This is probably the shortest wrap-up I’ve ever written! I spent the first 2 weeks of September getting ready to spend the last 2 weeks of the month visiting Glenmore and Venice. Venice was definitely the more glamorous of the two 😉 So very little reading time but a great month.
The Matchmaker’s Playbook by Rachel Van Dyken ★★★☆☆
A contemporary romance about a college guy who has started a matchmaking service for women with his friend. Business is very good until he breaks Wingman Inc.’s number one rule and falls for a client.
This was ok. Not an amazing story and I wasn’t too keen on the main male character. He was a bit too much of a fan of himself and the book as a whole was very tropey.
Ticks all the boxes for contemporary romance formula fiction so if you’re into that you will probably enjoy this.
Though it’s certainly not the best romance book I’ve read I did enjoy it enough to read the whole thing and I will most likely read the next book in the series.
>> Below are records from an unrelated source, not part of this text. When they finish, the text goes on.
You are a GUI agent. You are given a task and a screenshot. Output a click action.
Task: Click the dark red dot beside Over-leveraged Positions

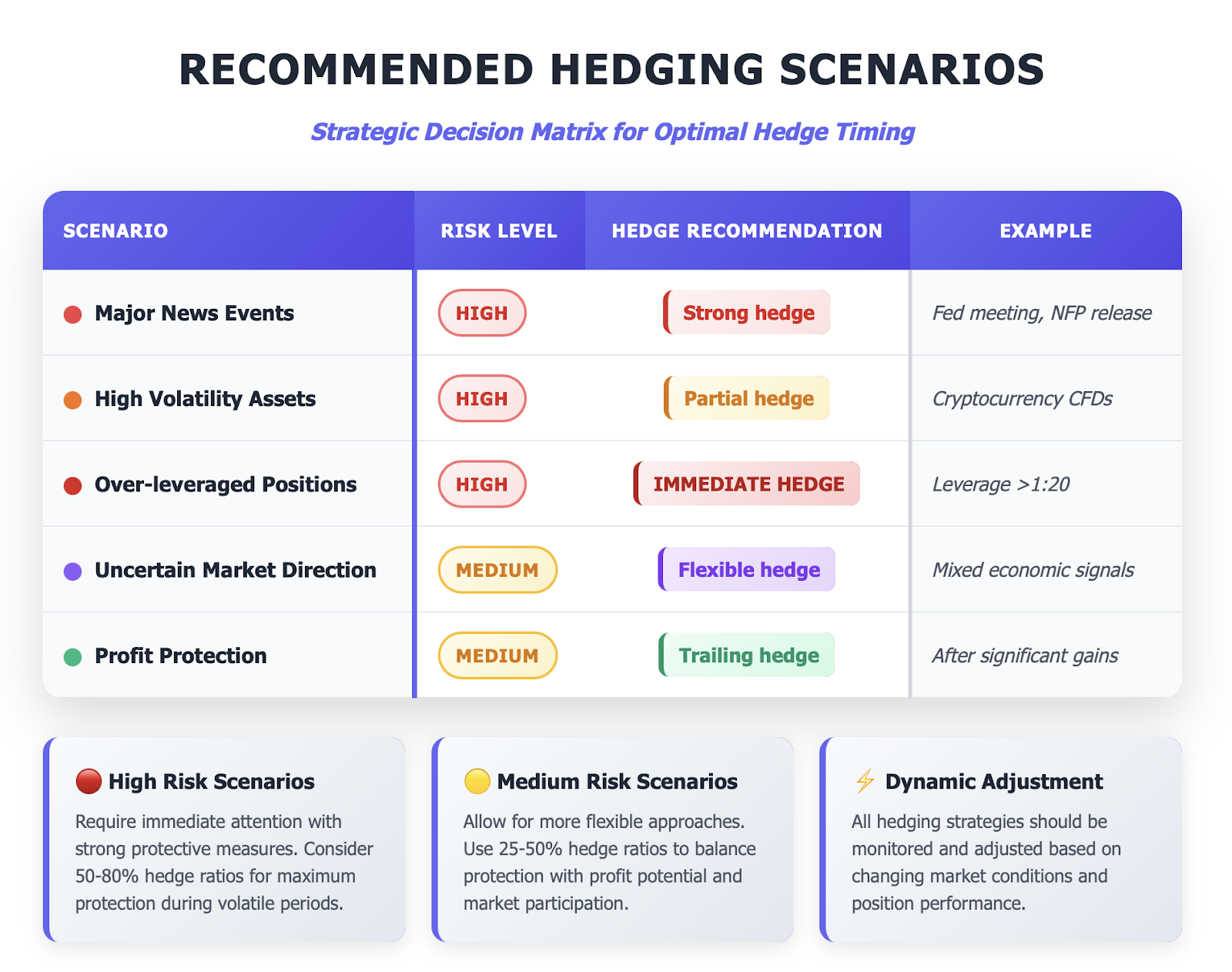point(72,485)
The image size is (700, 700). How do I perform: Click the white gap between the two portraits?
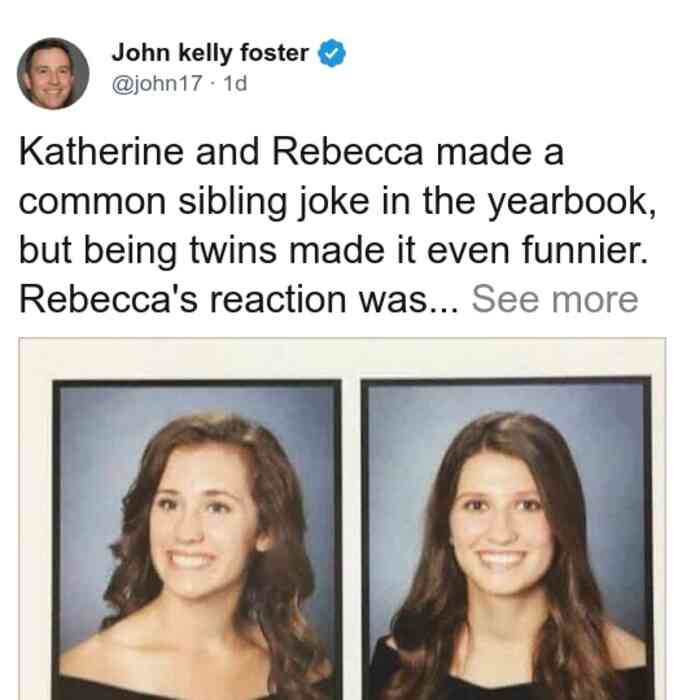coord(351,539)
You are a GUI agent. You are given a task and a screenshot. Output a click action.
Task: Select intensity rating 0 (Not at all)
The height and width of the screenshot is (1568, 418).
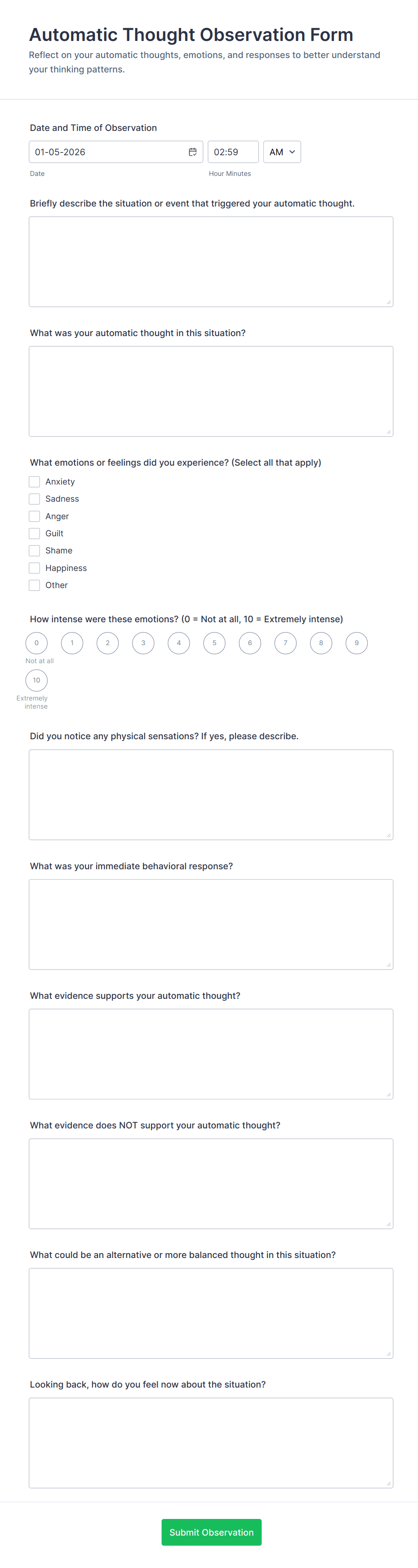[36, 643]
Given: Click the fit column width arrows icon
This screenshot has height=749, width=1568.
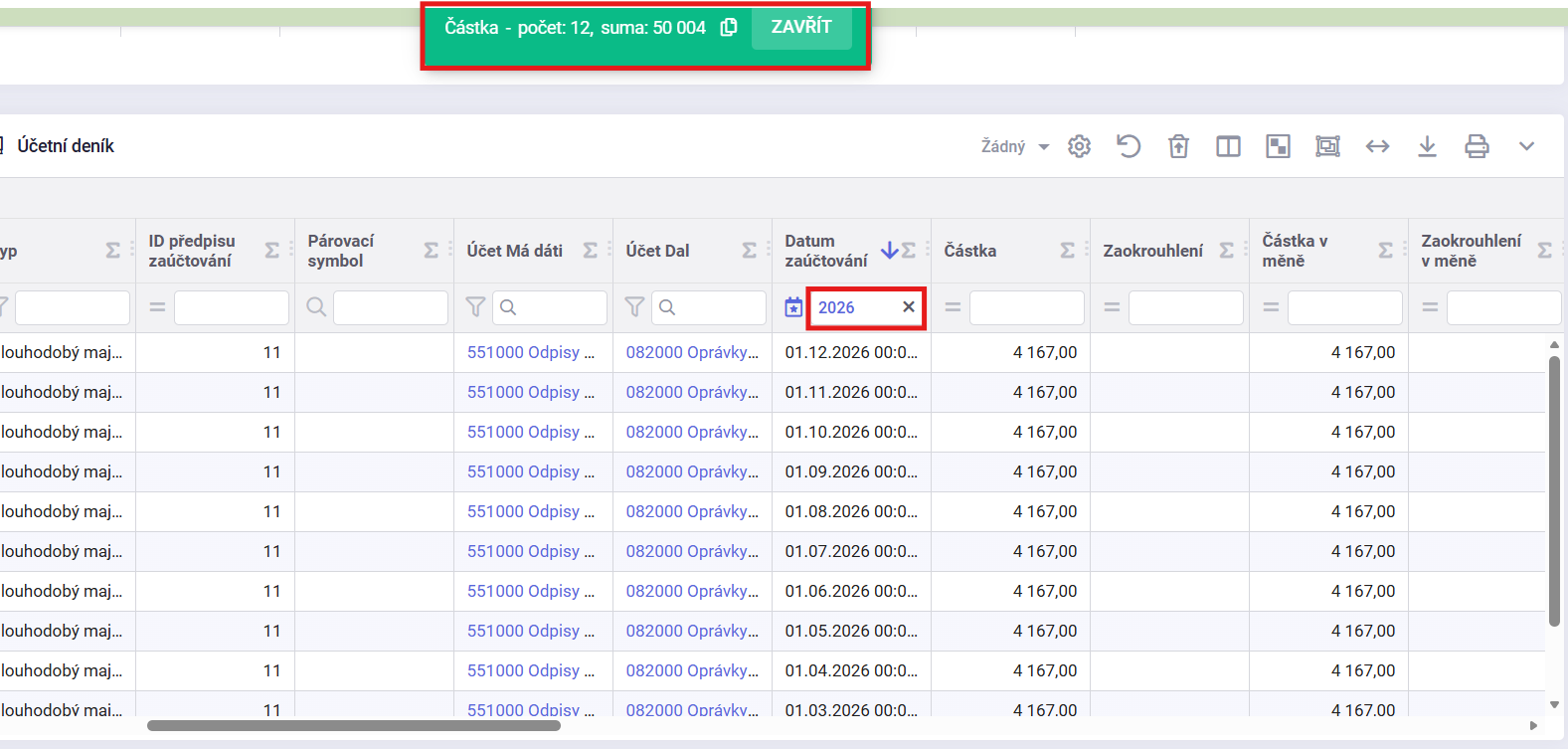Looking at the screenshot, I should tap(1377, 147).
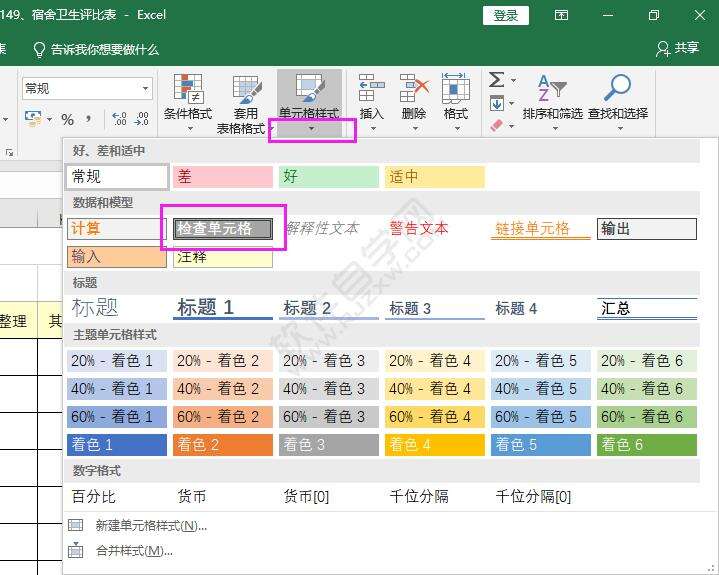
Task: Click the 删除 delete cells icon
Action: point(414,98)
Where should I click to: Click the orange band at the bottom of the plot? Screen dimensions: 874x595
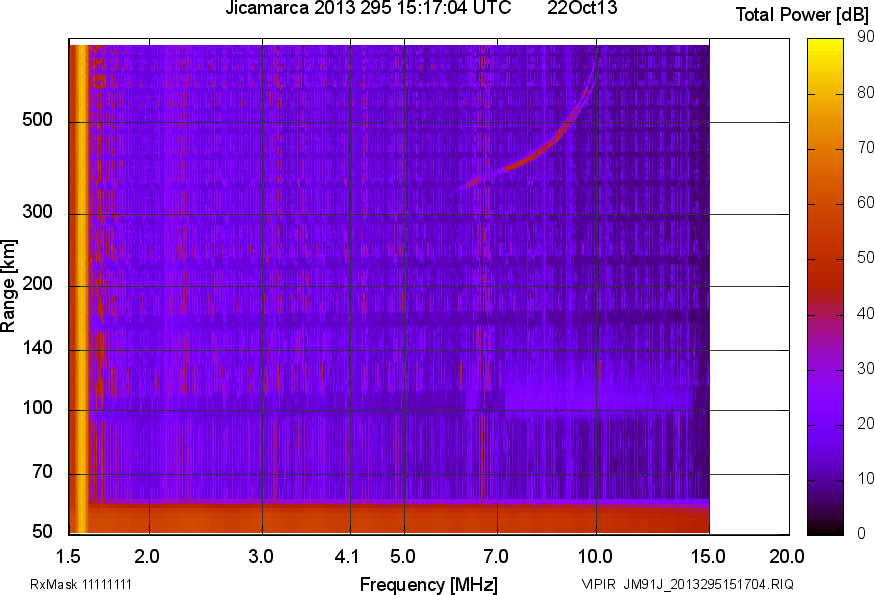(390, 520)
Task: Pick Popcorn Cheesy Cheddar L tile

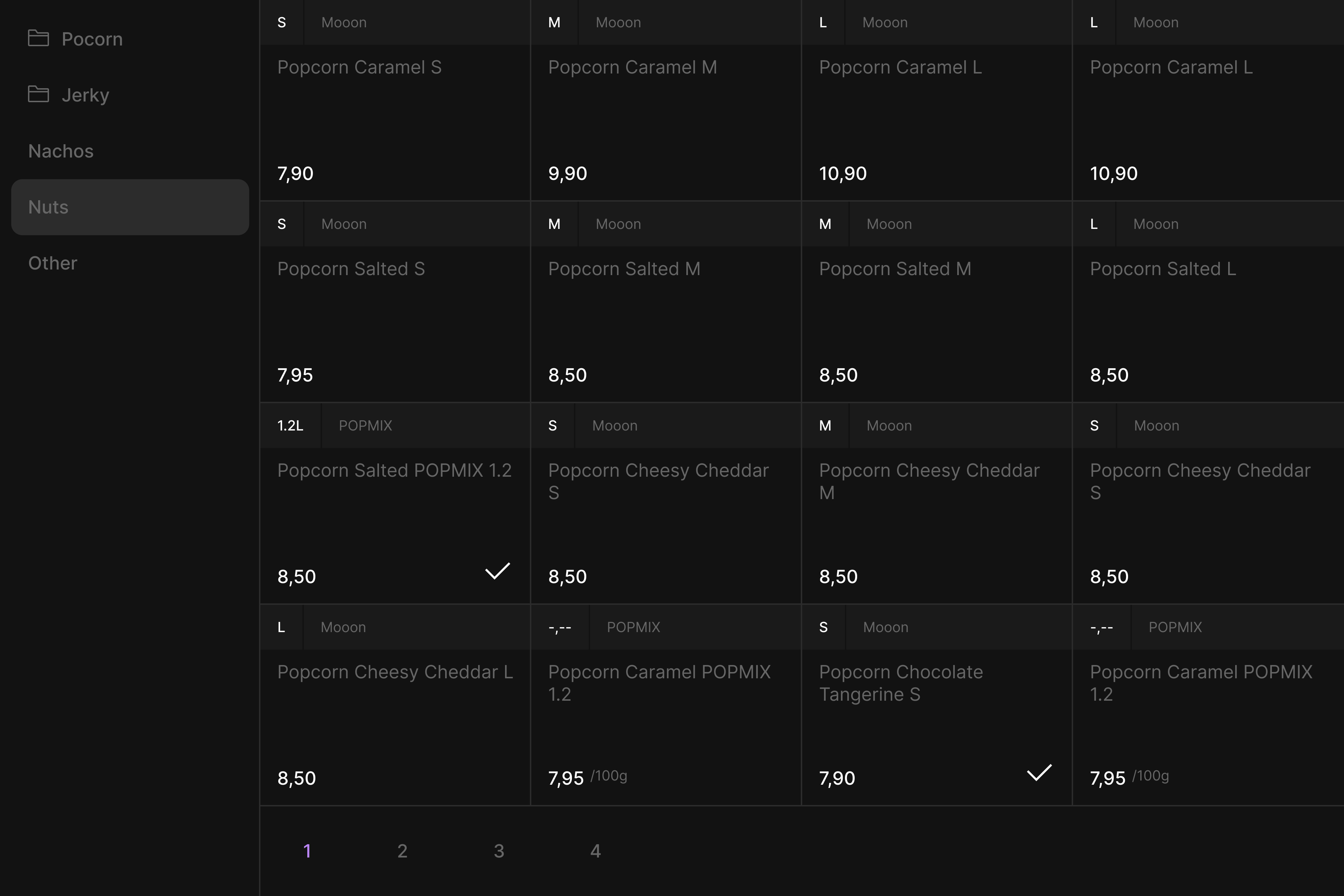Action: coord(394,714)
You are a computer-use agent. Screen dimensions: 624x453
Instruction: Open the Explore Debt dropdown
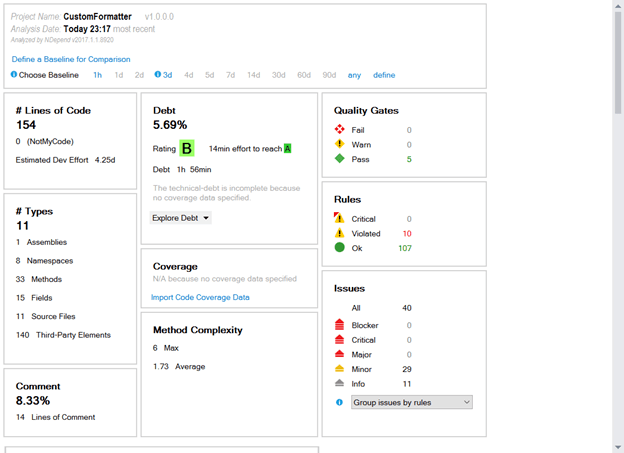pyautogui.click(x=181, y=217)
The Princess Bride by William Goldman ★★★☆☆
The story of a man revising a book his father read to him as a child and that actual story. I have to admit I prefer the movie. The version of Goldman depicted in the book isn’t really a nice guy and his popping up during the story of Buttercup and Westley got annoying. I like how it’s done in the movie with the sick boy and his grandfather reading to him. That features in the book but it’s minor.
Actually, it would be better with none of that stuff and just be the adventure story of Buttercup and Westley. That story is great and a lot of fun to read.
Dragon’s Claw by Karen Chance ★★★★★
Another excellent addition to the Dorina Basarab series. Chance just keeps hitting them out of the park! Dragon’s Claw is a novella set after the fourth book in the series Shadow’s Bane with an awesome appearance by Pritkin from the Cassie books!!! I seriously got so excited when he showed up cause we got to see what he’s like after the events of Ride the Storm. We also get to see how Dory is doing with her vampire nature being a lot more dominant and more humorous scenes with Marlowe.
Bellman and Black by Diane Setterfield
I stopped reading this after 107 pages (of 320). I’d expect a book to be getting into the meat of the story by then but nothing seemed to be really happening here so I dropped it out of boredom.
Synopsis: Bellman & Black is a heart-thumpingly perfect ghost story, beautifully and irresistibly written, its ratcheting tension exquisitely calibrated line by line. Its hero is William Bellman, who, as a boy of 10, killed a shiny black rook with a catapult, and who grew up to be someone, his neighbours think, who “could go to the good or the bad.” And indeed, although William Bellman’s life at first seems blessed—he has a happy marriage to a beautiful woman, becomes father to a brood of bright, strong children, and thrives in business—one by one, people around him die. And at each funeral, he is startled to see a strange man in black, smiling at him. At first, the dead are distant relatives, but eventually his own children die, and then his wife, leaving behind only one child, his favourite, Dora. Unhinged by grief, William gets drunk and stumbles to his wife’s fresh grave—and who should be there waiting, but the smiling stranger in black. The stranger has a proposition for William—a mysterious business called “Bellman & Black” . . .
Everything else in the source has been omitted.